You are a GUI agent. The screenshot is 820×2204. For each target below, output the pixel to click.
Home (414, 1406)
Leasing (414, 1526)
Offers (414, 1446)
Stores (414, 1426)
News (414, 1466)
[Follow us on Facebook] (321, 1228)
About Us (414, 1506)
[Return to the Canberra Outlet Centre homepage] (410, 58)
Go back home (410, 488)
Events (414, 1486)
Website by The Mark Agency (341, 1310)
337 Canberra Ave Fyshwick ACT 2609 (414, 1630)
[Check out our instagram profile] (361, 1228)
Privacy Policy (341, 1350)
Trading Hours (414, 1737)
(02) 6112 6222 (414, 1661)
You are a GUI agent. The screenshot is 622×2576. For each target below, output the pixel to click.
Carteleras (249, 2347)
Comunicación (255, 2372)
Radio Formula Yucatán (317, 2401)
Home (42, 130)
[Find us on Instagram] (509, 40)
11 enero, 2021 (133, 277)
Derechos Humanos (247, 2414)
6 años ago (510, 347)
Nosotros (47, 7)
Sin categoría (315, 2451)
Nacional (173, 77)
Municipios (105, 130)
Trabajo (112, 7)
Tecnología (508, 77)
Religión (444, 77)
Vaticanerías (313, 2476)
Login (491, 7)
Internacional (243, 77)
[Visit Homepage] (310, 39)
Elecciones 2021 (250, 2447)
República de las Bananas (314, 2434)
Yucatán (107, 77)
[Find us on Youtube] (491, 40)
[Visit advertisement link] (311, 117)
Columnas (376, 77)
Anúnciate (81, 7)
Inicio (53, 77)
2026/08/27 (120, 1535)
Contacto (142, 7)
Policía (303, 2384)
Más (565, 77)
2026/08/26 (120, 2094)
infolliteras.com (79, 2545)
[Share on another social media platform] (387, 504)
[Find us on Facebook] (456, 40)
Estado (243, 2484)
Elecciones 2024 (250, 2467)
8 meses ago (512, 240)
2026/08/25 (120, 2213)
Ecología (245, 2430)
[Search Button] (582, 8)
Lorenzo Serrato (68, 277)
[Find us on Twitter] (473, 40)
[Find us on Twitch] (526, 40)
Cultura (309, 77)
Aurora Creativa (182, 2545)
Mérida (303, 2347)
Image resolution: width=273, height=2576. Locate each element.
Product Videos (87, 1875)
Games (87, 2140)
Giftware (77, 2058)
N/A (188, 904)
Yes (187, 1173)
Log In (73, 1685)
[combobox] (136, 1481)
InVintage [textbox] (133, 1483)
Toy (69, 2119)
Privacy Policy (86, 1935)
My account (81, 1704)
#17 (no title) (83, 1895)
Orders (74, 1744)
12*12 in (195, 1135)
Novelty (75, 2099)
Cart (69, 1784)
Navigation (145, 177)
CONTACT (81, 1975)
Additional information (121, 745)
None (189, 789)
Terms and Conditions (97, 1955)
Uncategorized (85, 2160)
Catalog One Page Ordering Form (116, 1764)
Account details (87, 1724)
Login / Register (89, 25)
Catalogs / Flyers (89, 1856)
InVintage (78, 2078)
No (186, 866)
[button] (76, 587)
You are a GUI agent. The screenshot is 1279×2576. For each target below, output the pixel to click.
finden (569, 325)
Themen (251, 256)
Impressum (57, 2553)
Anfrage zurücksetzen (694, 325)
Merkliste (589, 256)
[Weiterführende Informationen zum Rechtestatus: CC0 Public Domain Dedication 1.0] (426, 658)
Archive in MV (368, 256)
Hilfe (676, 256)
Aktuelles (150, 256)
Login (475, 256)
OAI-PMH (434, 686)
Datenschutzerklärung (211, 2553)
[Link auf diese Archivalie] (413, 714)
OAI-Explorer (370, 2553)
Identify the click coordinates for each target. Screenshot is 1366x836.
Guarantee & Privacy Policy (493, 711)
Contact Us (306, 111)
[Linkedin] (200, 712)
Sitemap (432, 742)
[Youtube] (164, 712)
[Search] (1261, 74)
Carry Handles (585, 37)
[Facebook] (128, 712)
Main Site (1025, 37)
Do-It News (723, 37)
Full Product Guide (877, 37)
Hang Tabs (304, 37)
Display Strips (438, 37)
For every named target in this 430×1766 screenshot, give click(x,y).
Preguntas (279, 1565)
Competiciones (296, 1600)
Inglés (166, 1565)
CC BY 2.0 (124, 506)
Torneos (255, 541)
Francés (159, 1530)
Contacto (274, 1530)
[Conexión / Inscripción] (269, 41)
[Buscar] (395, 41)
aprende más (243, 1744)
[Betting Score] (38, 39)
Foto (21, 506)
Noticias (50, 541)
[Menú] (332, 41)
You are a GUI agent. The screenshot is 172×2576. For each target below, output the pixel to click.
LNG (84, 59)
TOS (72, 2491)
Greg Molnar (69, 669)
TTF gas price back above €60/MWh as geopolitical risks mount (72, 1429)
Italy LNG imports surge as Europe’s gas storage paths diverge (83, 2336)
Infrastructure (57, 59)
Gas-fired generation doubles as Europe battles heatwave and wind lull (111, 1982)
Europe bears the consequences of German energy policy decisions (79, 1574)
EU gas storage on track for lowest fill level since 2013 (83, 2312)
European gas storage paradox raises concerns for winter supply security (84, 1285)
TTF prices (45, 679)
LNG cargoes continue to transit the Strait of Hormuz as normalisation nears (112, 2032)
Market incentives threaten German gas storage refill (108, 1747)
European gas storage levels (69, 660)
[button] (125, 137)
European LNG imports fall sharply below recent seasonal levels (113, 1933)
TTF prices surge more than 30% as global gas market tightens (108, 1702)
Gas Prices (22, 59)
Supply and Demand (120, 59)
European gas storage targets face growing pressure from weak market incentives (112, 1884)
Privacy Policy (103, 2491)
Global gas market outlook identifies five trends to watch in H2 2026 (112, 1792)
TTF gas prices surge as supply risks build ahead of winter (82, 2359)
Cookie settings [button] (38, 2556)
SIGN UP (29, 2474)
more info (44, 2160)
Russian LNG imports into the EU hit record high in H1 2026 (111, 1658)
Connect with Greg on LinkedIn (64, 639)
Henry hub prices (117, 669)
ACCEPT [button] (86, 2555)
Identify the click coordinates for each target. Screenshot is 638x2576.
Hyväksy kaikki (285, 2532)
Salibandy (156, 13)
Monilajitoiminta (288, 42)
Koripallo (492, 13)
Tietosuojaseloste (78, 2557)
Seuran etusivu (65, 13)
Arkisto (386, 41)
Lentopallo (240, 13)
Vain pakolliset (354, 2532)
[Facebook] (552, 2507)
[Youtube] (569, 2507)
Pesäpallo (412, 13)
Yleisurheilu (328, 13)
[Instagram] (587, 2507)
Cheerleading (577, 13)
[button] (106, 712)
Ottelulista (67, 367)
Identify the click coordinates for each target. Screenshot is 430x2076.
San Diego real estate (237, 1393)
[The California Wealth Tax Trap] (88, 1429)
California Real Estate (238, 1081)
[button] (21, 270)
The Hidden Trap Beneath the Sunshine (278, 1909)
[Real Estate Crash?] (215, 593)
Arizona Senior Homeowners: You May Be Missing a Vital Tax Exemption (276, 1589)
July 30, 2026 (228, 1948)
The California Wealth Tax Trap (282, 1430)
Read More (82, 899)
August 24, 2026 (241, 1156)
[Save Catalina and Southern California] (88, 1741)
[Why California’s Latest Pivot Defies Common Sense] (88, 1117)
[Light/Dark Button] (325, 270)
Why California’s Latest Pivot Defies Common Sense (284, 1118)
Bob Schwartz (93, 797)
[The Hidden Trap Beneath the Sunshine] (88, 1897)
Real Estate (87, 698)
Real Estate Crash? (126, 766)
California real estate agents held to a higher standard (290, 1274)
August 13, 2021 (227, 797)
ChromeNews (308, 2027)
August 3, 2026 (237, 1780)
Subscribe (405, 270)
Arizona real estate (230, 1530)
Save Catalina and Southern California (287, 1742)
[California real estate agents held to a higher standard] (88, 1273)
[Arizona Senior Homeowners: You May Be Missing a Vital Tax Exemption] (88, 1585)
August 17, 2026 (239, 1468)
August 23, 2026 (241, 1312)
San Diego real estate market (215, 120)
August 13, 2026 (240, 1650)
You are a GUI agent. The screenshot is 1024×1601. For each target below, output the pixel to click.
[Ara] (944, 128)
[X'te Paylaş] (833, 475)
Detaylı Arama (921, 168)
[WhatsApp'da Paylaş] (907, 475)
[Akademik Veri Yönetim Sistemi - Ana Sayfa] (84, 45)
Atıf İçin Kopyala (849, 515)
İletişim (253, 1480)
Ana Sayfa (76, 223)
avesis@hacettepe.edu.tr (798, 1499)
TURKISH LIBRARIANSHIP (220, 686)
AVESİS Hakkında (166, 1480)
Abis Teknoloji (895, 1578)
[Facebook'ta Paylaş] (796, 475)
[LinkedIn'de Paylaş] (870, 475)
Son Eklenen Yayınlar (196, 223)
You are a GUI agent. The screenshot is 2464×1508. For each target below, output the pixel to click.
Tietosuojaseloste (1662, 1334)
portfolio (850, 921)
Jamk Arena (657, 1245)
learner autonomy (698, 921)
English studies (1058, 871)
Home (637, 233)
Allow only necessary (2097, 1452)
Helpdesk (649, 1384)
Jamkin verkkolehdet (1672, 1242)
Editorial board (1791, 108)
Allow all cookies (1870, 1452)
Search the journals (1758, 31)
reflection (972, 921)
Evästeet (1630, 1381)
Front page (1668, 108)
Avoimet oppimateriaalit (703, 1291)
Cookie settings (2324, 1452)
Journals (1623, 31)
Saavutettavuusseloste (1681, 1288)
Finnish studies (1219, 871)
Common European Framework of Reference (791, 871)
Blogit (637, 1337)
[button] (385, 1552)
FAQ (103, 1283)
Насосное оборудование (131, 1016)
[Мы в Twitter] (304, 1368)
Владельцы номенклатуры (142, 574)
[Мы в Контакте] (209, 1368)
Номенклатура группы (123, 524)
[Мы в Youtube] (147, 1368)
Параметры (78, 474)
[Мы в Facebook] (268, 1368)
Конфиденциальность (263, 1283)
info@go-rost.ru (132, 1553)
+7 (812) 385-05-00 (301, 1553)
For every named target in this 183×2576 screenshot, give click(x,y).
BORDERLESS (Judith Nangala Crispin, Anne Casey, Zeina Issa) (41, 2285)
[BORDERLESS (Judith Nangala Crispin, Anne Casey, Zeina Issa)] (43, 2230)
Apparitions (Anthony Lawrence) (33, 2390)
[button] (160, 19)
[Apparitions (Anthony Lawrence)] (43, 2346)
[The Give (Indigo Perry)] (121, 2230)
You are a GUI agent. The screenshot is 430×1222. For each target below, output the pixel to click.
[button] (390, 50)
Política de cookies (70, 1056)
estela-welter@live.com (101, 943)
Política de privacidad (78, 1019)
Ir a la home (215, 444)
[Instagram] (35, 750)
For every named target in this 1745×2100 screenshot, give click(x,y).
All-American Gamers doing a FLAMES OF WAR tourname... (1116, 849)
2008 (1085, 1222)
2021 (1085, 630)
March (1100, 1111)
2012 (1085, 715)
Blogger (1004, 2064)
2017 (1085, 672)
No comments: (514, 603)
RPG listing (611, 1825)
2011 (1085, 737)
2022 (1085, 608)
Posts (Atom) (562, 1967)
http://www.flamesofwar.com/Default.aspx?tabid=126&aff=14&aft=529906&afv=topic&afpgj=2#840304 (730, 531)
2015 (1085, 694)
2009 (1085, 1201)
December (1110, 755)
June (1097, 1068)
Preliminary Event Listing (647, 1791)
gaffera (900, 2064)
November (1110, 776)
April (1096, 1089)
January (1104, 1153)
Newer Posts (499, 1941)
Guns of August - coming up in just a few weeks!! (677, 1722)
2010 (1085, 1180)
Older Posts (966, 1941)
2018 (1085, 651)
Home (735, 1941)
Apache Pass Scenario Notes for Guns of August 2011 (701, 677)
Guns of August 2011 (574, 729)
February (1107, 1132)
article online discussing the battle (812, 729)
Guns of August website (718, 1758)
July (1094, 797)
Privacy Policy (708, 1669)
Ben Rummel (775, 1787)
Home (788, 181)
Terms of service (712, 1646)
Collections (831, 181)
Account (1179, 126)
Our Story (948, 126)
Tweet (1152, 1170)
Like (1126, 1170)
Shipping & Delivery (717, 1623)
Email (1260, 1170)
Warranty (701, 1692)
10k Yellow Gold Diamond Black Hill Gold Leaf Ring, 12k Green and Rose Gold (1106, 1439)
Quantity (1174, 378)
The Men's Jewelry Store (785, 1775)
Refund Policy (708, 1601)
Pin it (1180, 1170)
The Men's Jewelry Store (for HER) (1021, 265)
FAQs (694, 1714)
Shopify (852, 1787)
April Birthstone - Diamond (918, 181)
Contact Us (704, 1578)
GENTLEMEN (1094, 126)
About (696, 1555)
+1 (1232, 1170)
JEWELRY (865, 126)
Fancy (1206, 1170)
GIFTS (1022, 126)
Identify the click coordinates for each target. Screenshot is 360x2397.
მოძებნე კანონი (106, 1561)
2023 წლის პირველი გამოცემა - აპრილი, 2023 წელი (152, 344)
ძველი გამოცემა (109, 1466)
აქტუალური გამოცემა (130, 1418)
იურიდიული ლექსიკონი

• Work item
Among the entries above, find the line with "Offers (414, 1446)" and the line with "[Check out our instagram profile] (361, 1228)"; give again exactly these two lines and all lines between them.

• Response to the exercise
Offers (414, 1446)
Stores (414, 1426)
News (414, 1466)
[Follow us on Facebook] (321, 1228)
About Us (414, 1506)
[Return to the Canberra Outlet Centre homepage] (410, 58)
Go back home (410, 488)
Events (414, 1486)
Website by The Mark Agency (341, 1310)
337 Canberra Ave Fyshwick ACT 2609 (414, 1630)
[Check out our instagram profile] (361, 1228)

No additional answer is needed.